Ernest Kauffmann reside en estos momentos en el limbo entre la consciencia y el reino de las flores, aunque se podría decir sin miedo a equivocarse que un noventa por ciento de su alma pertenece a este último. Sangra profusamente del corte de la ceja y, con la cara mojada que hace que la sangre corra con rapidez y se reparta por todo el lado izquierdo, tiene aspecto de que se le haya caído encima una columna. En los pasillos, donde la densa polvareda levantada dificulta muchísimo la visión, y el caos es total, es fácil pasar desapercibido. Las paredes tiemblan con cada nuevo estruendo, y los uniformes de los hombres son más blancos que negros.

Llegan al exterior, donde varios coches quedan aún aparcados, entre ellos el de Ernest Kauffmann. El chófer corre a recibirlos atravesando la nube de polvo que sale de la puerta del castillo, y les ayuda a meter al general en la parte trasera del vehículo.

─¡Herr Kauffmann, Herr Kauffman! ¿Se encuentra usted bien?

Ernest Kauffmann lo mira sonriente, le faltan tres dientes, y tiene la mirada perdida.

─¡Oh, Patrick, hermosura! ¡Qué bello día este! ¡Pena que haya tanta niebla y no podamos ver el paisaje!

Antes de cerrar la puerta, Patrick reconoce a Antón.

─Pero, usted no...

Otro que conoce el significado literal de bomben.
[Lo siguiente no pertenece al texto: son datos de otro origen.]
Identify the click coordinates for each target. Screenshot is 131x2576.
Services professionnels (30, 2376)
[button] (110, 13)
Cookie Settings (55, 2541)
En este caso es el tabique nasal el que tiembla igual que las paredes del castillo, aunque Patrick deje de ser consciente de ello incluso antes de llegar al suelo.

Mientras Antón sostiene erguido a Ernest Kauffmann, Juan Mari conduce y pide paso, con la cabeza sacada por la ventana y en perfecto alemán, a todo aquel que entorpece su marcha.

Nada más salir de la ciudad, se fijan en una piara de cerdos que disfruta de las vistas que ofrece el castillo ardiente de Königsberg mientras come bellotas. Cuando llegan a la par del estercolero, Juan Mari detiene el coche, se baja y abre la puerta de atrás. Antón empuja a Herr Kauffmann y este cae de cabeza sobre la montaña de estiércol.

─Dime, Juan Mari, ¿crees que se puede crusar toda Alemania entera en coche sin que nos pillen y nos fusilen?